Skip every picture. Print each line from the one containing "Click Post übersetzen to translate" through the end of the records below, word for word.

[[ SUPPLIED DATA, beginning ]]

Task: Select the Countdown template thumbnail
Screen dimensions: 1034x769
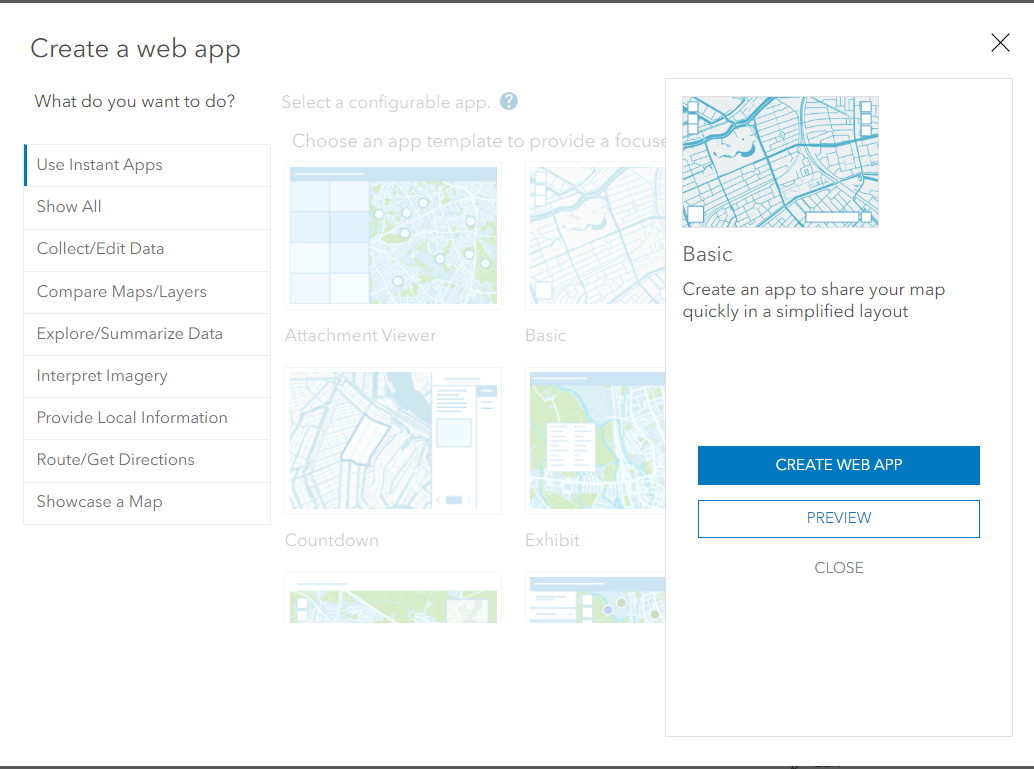Action: click(392, 440)
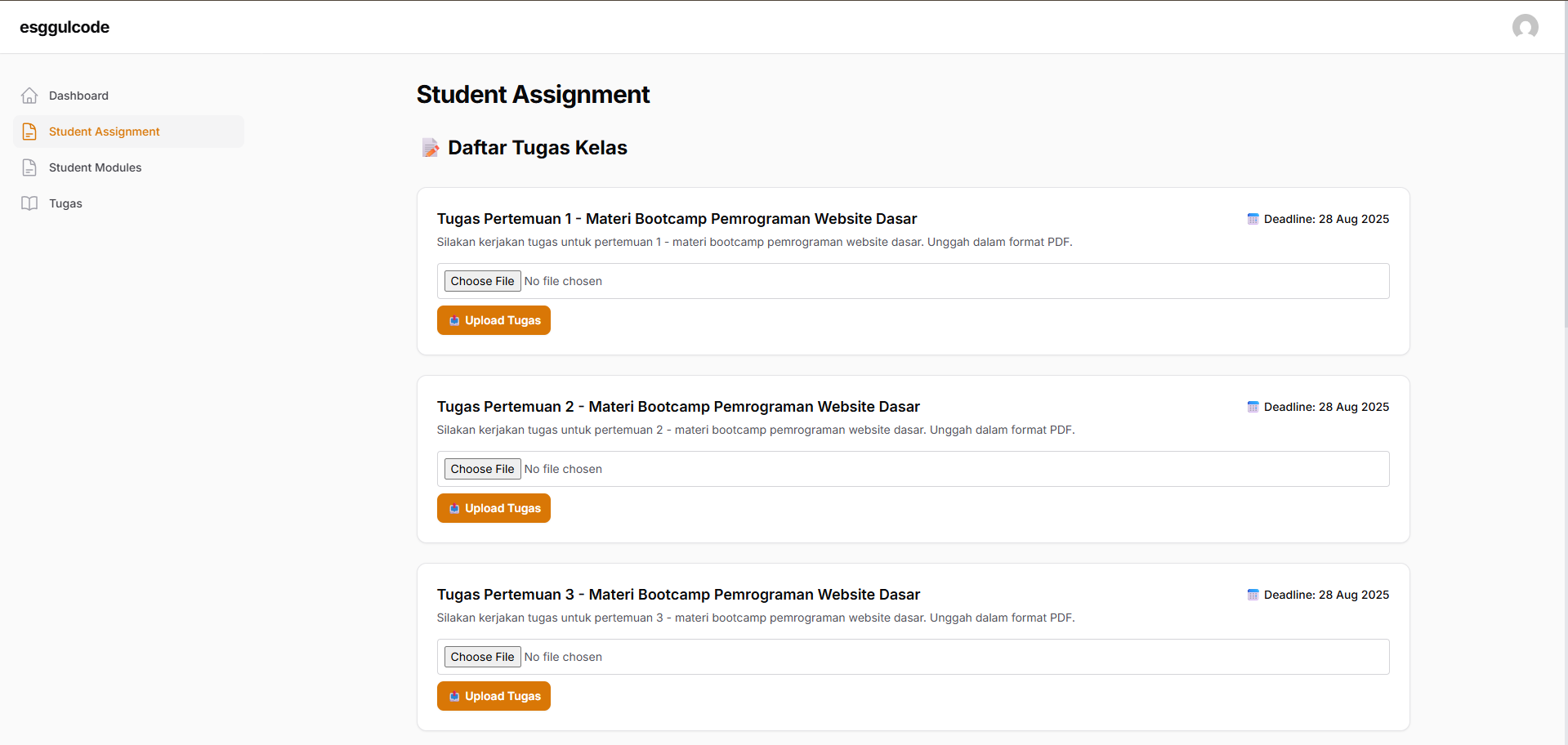The width and height of the screenshot is (1568, 745).
Task: Click the page vertical scrollbar
Action: point(1566,163)
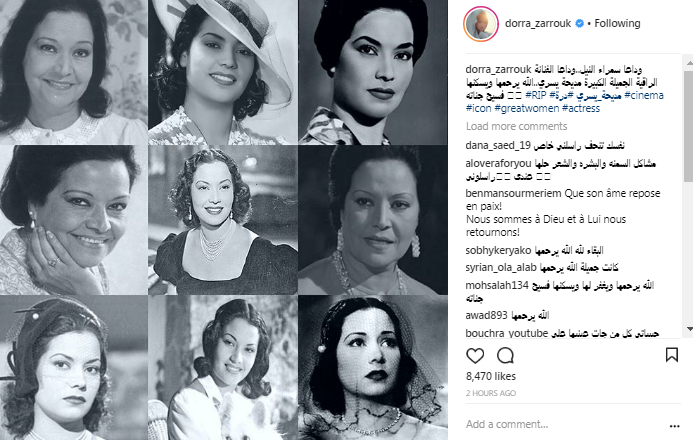
Task: Like the post with the heart icon
Action: [x=475, y=355]
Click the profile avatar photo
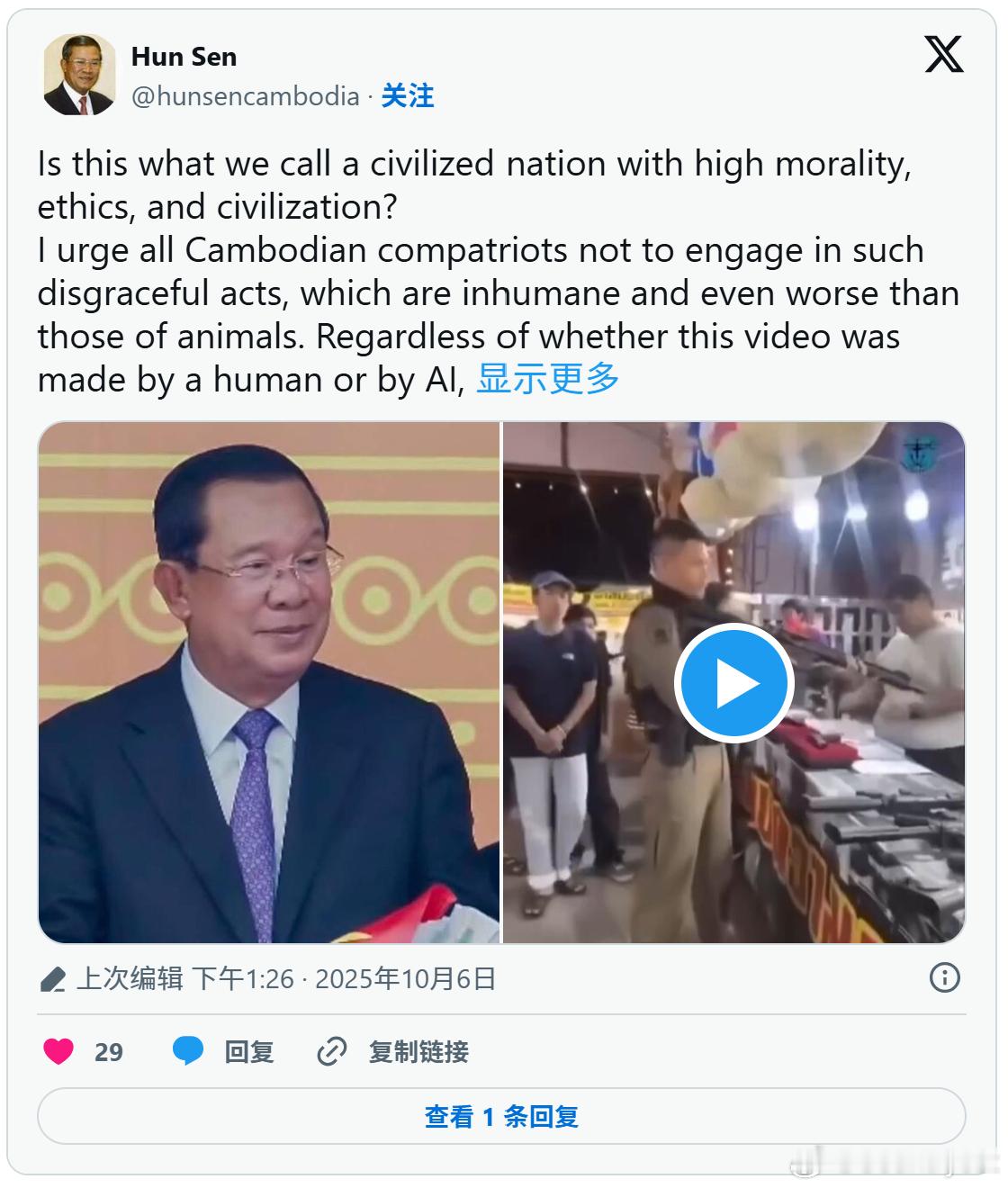Screen dimensions: 1008x1188 79,75
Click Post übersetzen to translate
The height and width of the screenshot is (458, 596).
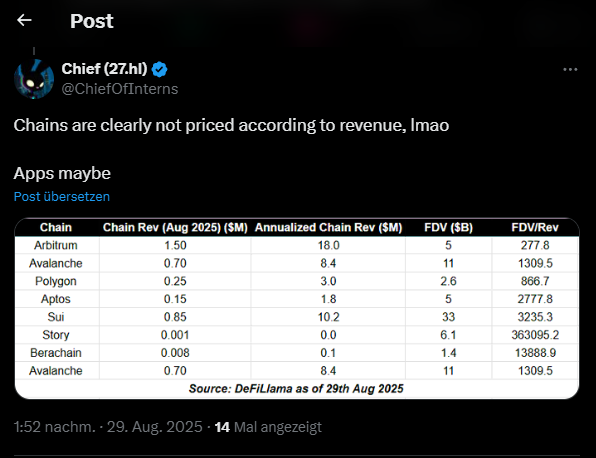tap(62, 197)
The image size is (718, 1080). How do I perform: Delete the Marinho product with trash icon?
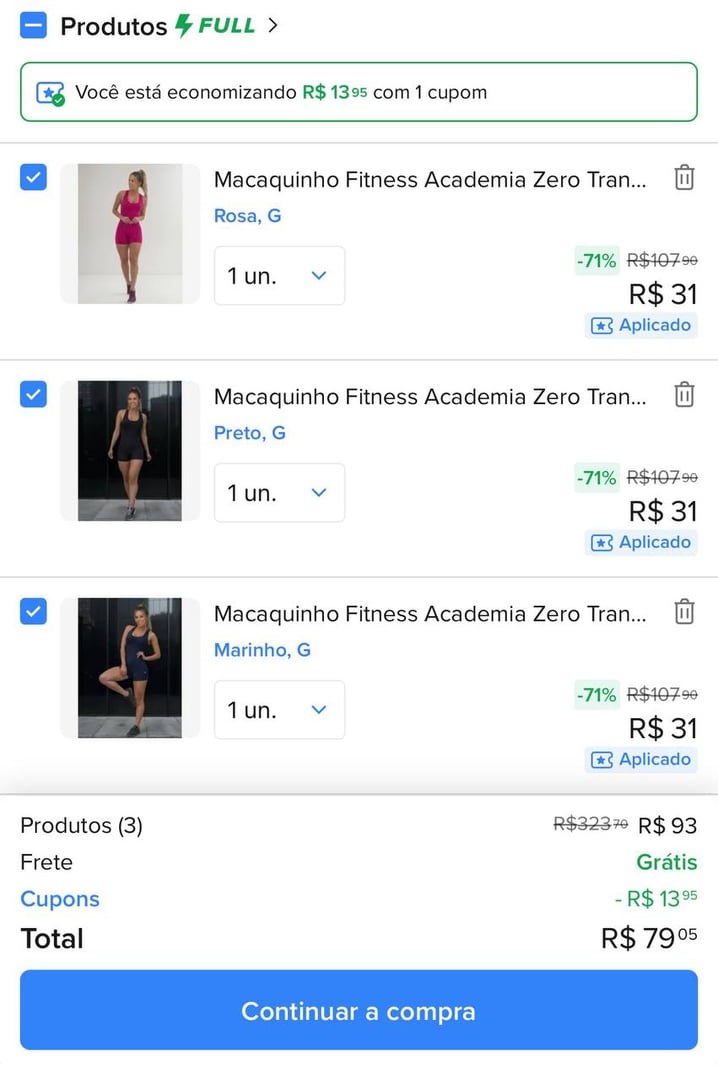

[[ SUPPLIED DATA, end ]]

--- WRITTEN ANSWER ---
Click Post übersetzen to translate
The height and width of the screenshot is (458, 596).
tap(62, 197)
The image size is (718, 1080). How do I perform: Delete the Marinho product with trash icon?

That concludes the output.